* [BRANO]:
- - - -

Il secondo decreto che qui viene prorogato riguarda, come dicevo, il cuius regio eius religio, cioè il problema dell'emersione dal nero. Nel corso di questi anni, naturalmente, con una serie di provvedimenti (lo ha ricordato ieri l'onorevole Alfonso Gianni nel suo intervento) si è fatta esperienza e si sono ottenuti risultati, ma si sono identificate anche correzioni e miglioramenti che sarebbero necessari ai provvedimenti che già conosciamo: ma questi, pur con il loro bisogno di perfezionamento, erano veri e propri contratti di emersione. C'era l'interesse dei lavoratori, quello dell'impresa e quello dello Stato, attraverso appositi incentivi, a migliorarne il carattere di emersione e, sia pure con i limiti di questi provvedimenti, con l'esigenza di ulteriori aggiustamenti, sono stati nell'ordine di quasi 100 mila - questo numero non è mai stato detto fino
ad ora in quest'aula e allora lo dico io - i lavoratori emersi grazie ai contratti di emersione predisposti presso gli uffici del lavoro nel corso di questi anni, cioè coinvolgendo e rendendo protagoniste le parti sociali, le imprese e i sindacati.
Oggi, con il provvedimento che voi avete voluto testardamente approvare ad ogni costo, respingendo i suggerimenti, le indicazioni, le critiche e le proposte di miglioramento quando si è ragionato del decreto sull'emersione, voi portate non più di 400 lavoratori emersi per un centinaio o poco più di aziende: ridicolo! Ridicola l'entrata, ridicolo il numero dei lavoratori emersi, ridicolo il numero delle aziende. Eppure, siete voi che nell'alimentare le ragioni che avrebbero dovuto motivare i provvedimenti che avete voluto imporre ad ogni costo, avete amplificato, perfino oltre il necessario, la percentuale di economia in nero e di aziende in nero. Se stiamo alla propaganda del provvedimento sull'emersione, in quel momento l'Italia era quasi tutta nera.
Oggi, dovreste vergognarvi, perché il risultato che portate è ridicolo, senza senso, non a caso criticato dalle parti sociali: nessuna di esse ha detto «bene, andate avanti», ma tutte hanno detto che non funzionerà. Ho citato ieri il dottor Divella che sulla Puglia ha parlato di 14 aziende emerse: siamo al ridicolo.
Per cercare di allontanare il fantasma del fallimento cercate di coinvolgere gli 8 mila sindaci: prendete il cerino, lo passate alla mano dei sindaci. Questi, anziché sentirsi chiedere quali servizi sociali, quale piano regolatore, quale variante, cioè i loro compiti, improvvisamente si trasformano in direttore provinciale del lavoro, in gabelliere e prendono in mano una materia che non è loro.

- - - -

* [SEZIONE DATI]:
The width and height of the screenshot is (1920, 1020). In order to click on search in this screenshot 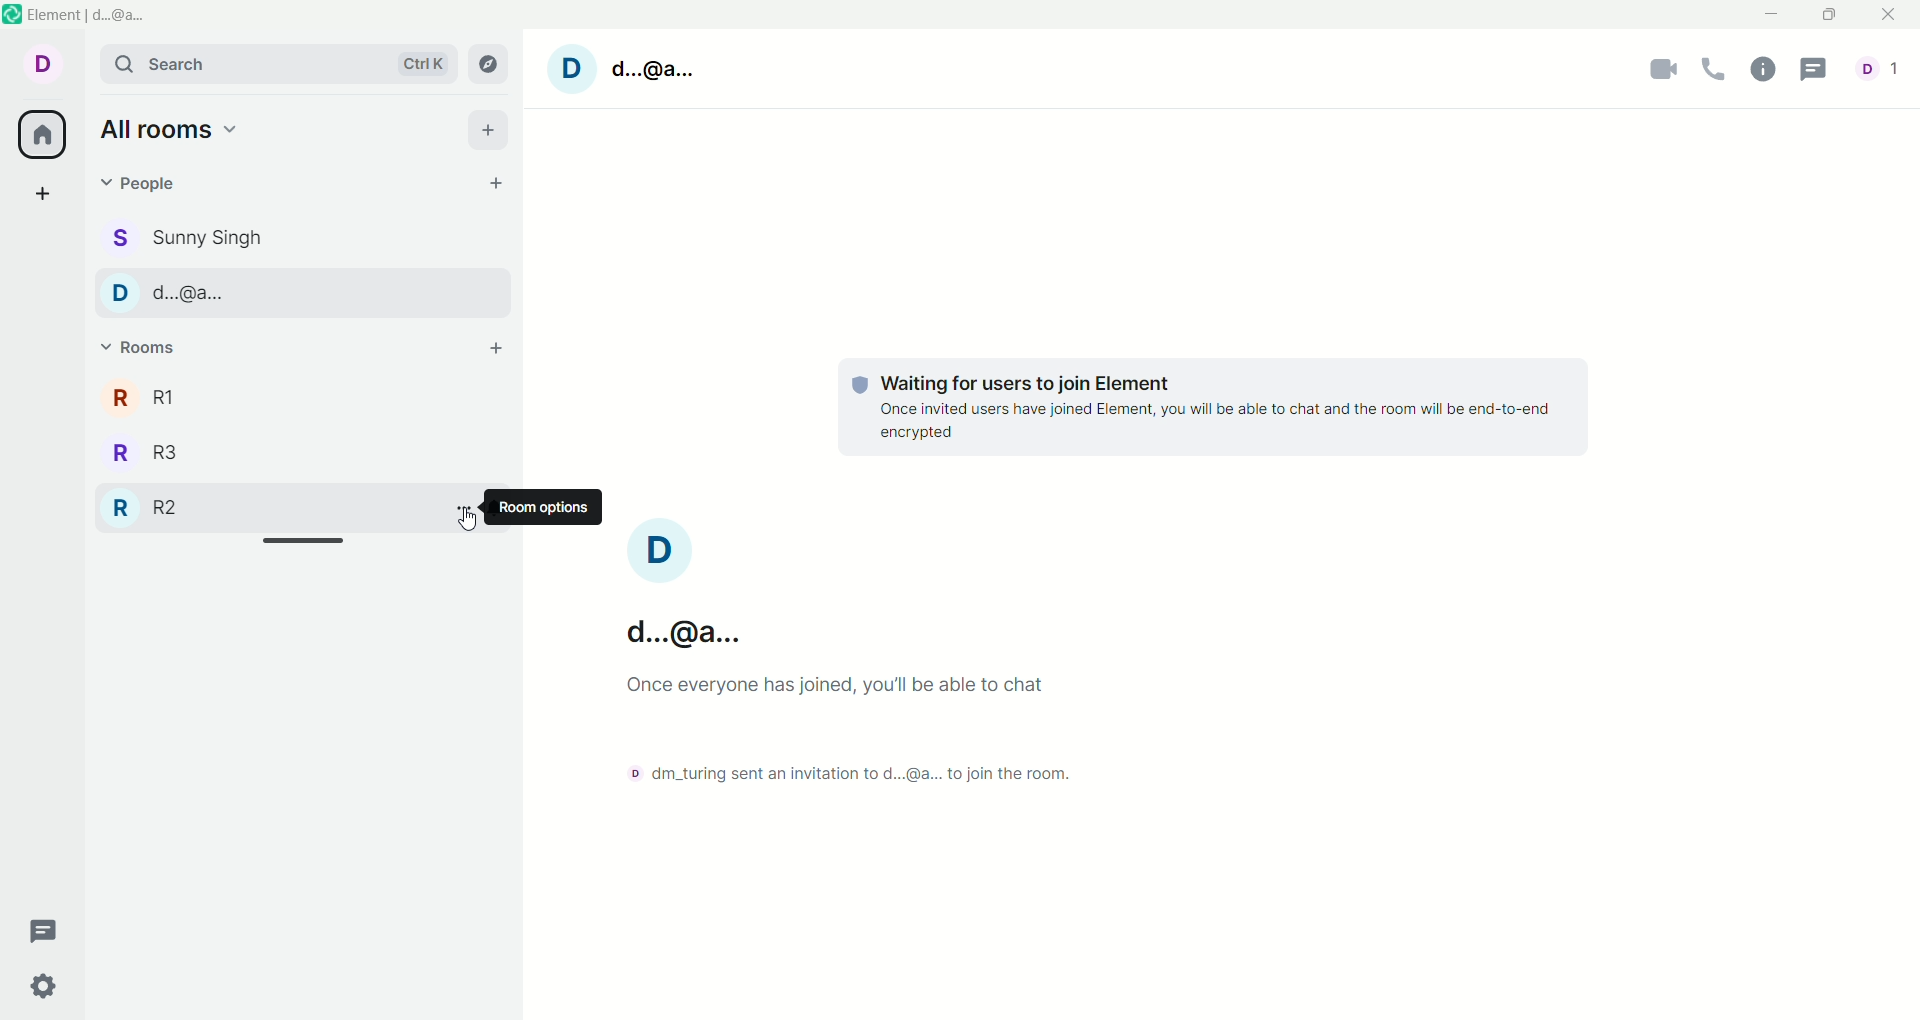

- - - -

* [ESERCIZIO]:
Secondo il brano sull'emersione dal nero, quanti lavoratori sono emersi grazie ai contratti di emersione predisposti presso gli uffici del lavoro? Per favore, basati unicamente sul brano sull'emersione dal nero e non sul materiale.

* [SOLUZIONE]:
Quasi 100 mila lavoratori.